History, particularly ancient history, will not be a major factor
unless continuity of control - without protest - can be shown. And
this is not possible for any of the claimants - at least from
ancient times. China, through its claim to Taiwan, actually has one
of the best legal claims to a feature since it can demonstrate
continuous, effective occupation, administration and control of
Taiping Dao. While others have had troops on some features since the
1970s, Taiwan has had marines and now coast guard personnel on
Taiping Dao continuously since the early 1950s.
The first significant sign that the 'code of conduct' was not
holding came last month when Vietnam announced the beginning of
commercial flights and the construction of an airport on the largest
feature - what it calls Truong Sa (Spratly Island). This was
undoubtedly an attempt by Vietnam to enhance its legal claim by
demonstrating 'effectivities'. But this activity drew strong
protests from China, Taiwan and the Philippines.
All claimants believe the Spratly area contains considerable
petroleum resources. Although the size of any deposits in the
Spratlys is and will remain unknown until drilling actually occurs,
traces of gas were struck on the Reed Bank in the 1970s.
China had been gearing up to explore for oil in the southern
Spratlys. But such plans were strongly protested by the Philippines.
So it must have come as a bit of a shock to the Philippines' fellow
Asean claimants when it was announced on Sept 8 that Philippine
President Gloria Macapagal Arroyo and Chinese President Hu Jintao
had reached an agreement to 'study' potential oil deposits in the
Spratlys.
This three-year pre-exploration 'study' is to be undertaken by
the two nations' state energy firms. To implement the agreement, a
Memorandum of Understanding to collect, process and analyse seismic
data was signed by the Philippine National Oil Company and the China
National Offshore Oil Company.
Politically, that the Philippines would enter such a bilateral
arrangement with China is a striking volte-face. For years Asean
struggled to maintain a united front against China's constant
'divide and conquer' strategy. The Philippines was one of the most
frequent and ardent advocates of Asean solidarity vis-a-vis China,
particularly after China occupied and built structures on the
Philippine-claimed Mischief Reef.
Perhaps because of this political contradiction, the Philippines
went to great lengths to emphasise to its Asean partners that
neither drilling nor production is covered by its agreement with
China, presumably because such activities could be seen as a
violation of the 'code of conduct'. But even the 'research' covered
by the agreement could be interpreted as violating the code's solemn
undertaking to exercise 'self-restraint in the conduct of any
activities that could complicate or escalate the disputes'. And the
Philippines-China announcement stated that 'any definitive agreement
for further cooperation between the Philippines and China shall be
subject to further discussions'.
This could mean that if the seismic results identify good
petroleum prospects, China and the Philippines may agree to proceed
to drilling. As an indication of the intentions of the parties,
Philippine Speaker of the House Jose de Venecia urged other
claimants to revise the 2002 declaration to allow oil exploration in
the disputed area.
The China-Philippines agreement should be of concern to the other
claimants for several reasons. First of all, it adds weight to the
claims of China and the Philippines to both the islands and the area
at the expense of others. In particular, the agreement would seem to
legitimise China's occupation of Mischief Reef on the Philippines'
legal continental shelf, and also tacitly implies that both parties
recognise the legitimacy of each other's claims to the area to be
'researched', as well as to the nearby features.

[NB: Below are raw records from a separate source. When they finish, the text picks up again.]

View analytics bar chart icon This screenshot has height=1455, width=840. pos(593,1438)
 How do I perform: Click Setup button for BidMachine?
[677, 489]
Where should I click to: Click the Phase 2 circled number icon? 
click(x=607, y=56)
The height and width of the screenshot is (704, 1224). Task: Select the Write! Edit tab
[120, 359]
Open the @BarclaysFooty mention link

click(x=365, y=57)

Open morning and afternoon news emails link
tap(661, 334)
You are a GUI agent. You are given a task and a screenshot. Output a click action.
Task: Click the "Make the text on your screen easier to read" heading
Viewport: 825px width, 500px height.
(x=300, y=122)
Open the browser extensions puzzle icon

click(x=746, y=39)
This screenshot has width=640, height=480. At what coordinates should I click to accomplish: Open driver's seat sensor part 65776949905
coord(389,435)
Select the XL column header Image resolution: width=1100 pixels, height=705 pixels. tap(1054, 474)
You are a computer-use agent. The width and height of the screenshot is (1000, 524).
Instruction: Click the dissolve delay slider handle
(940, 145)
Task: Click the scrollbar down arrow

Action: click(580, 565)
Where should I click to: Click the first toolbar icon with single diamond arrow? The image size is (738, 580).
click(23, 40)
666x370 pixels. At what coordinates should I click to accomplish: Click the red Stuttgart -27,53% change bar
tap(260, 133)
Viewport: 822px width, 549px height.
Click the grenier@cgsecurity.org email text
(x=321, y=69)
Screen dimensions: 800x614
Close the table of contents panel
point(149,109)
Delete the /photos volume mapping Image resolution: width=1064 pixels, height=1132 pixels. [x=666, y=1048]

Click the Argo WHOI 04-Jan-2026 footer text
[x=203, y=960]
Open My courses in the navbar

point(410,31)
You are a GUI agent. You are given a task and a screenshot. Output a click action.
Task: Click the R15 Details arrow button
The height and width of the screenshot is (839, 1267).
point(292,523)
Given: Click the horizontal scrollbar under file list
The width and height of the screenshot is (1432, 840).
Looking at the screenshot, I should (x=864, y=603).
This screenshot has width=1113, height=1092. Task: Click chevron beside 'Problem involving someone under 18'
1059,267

Naturally, those claimants that were left out protested
vehemently. Vietnam claimed the agreement violated the 2002
declaration. In response, the Philippines denied that it violated
the 'code of conduct' and announced that the 'research' plans would
be discussed with the other claimants. This leaves open the
possibility that a multilateral arrangement to explore the area
could be reached. Indeed, the bilateral arrangement was on the
agenda at a high-level Asean-China meeting in Manila late this
month, in the larger context of a possible Asean-China 'strategic
partnership'.
CLAIMS IN EAST CHINA SEA
THE situation in the East China Sea is somewhat similar. China's
June 22 proposal to Japan to jointly develop an offshore gas field
in the East China Sea is an opportunity to improve relations between
the two while harvesting the sea's petroleum resources. The
development of oil and gas in much of the area has been prevented
for decades by the boundary dispute. Several Japanese companies,
including Japex and Teikoku, have been pressing the Japanese
government for some years to claim the resources in the area.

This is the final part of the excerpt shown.